# Exercise goal
Where in the data does the word "agent" appear? Find those lines and copy them.

# Records for this exercise
..........
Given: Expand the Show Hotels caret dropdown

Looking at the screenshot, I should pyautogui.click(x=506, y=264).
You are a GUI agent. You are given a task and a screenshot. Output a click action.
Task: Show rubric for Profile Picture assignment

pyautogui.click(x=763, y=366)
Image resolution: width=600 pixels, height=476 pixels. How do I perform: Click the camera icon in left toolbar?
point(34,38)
..........
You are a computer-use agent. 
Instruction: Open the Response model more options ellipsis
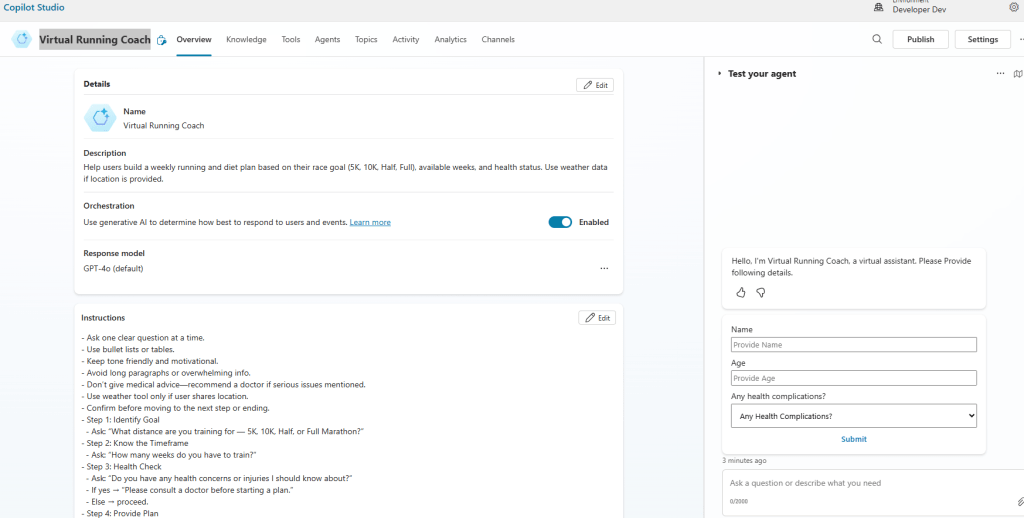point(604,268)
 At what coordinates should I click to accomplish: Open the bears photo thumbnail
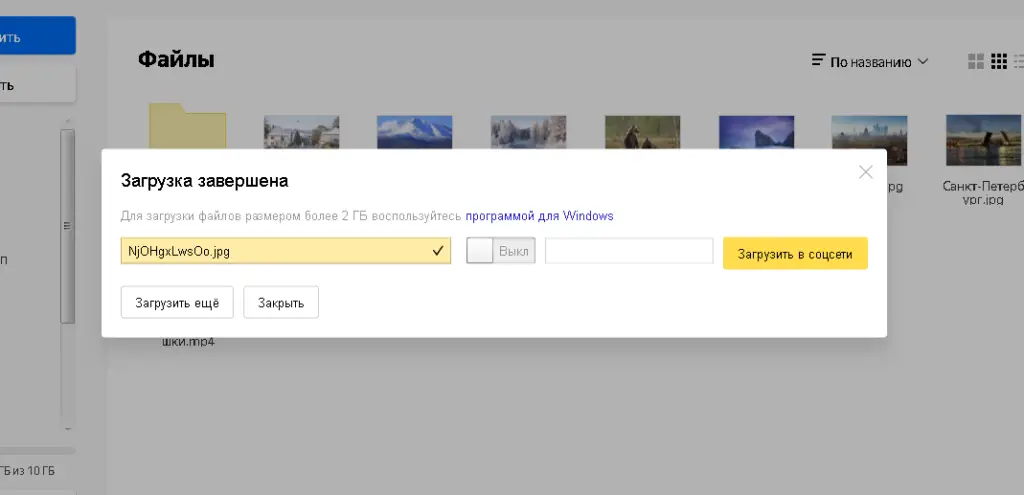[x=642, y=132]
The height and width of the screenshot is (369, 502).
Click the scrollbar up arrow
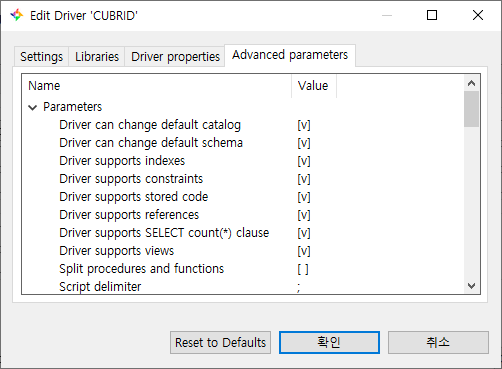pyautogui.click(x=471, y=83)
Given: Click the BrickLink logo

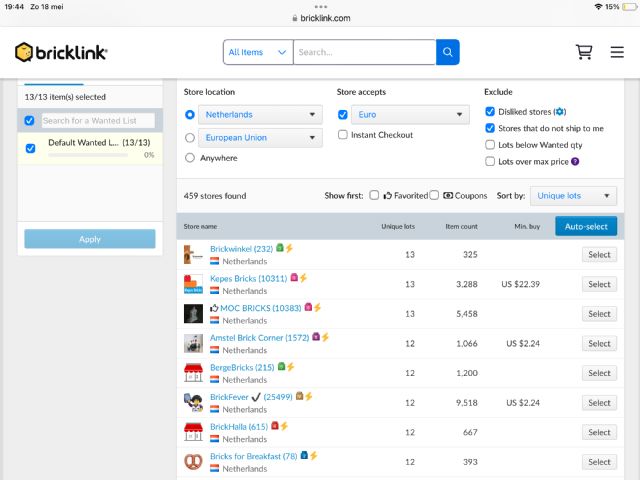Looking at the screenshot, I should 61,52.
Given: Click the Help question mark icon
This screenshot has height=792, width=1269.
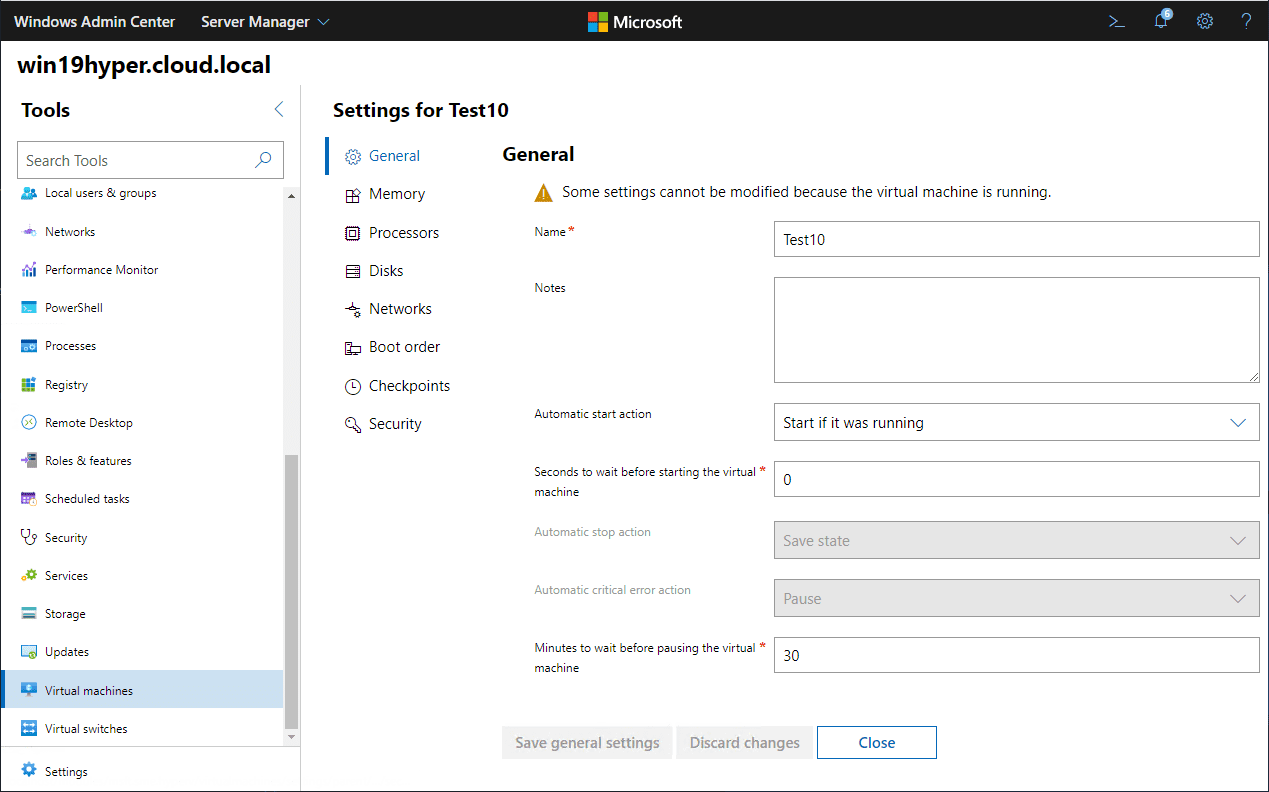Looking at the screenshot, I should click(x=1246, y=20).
..........
# Your response
You are a GUI agent. You are given a task and a screenshot. Output a click action.
You are a computer-use agent. 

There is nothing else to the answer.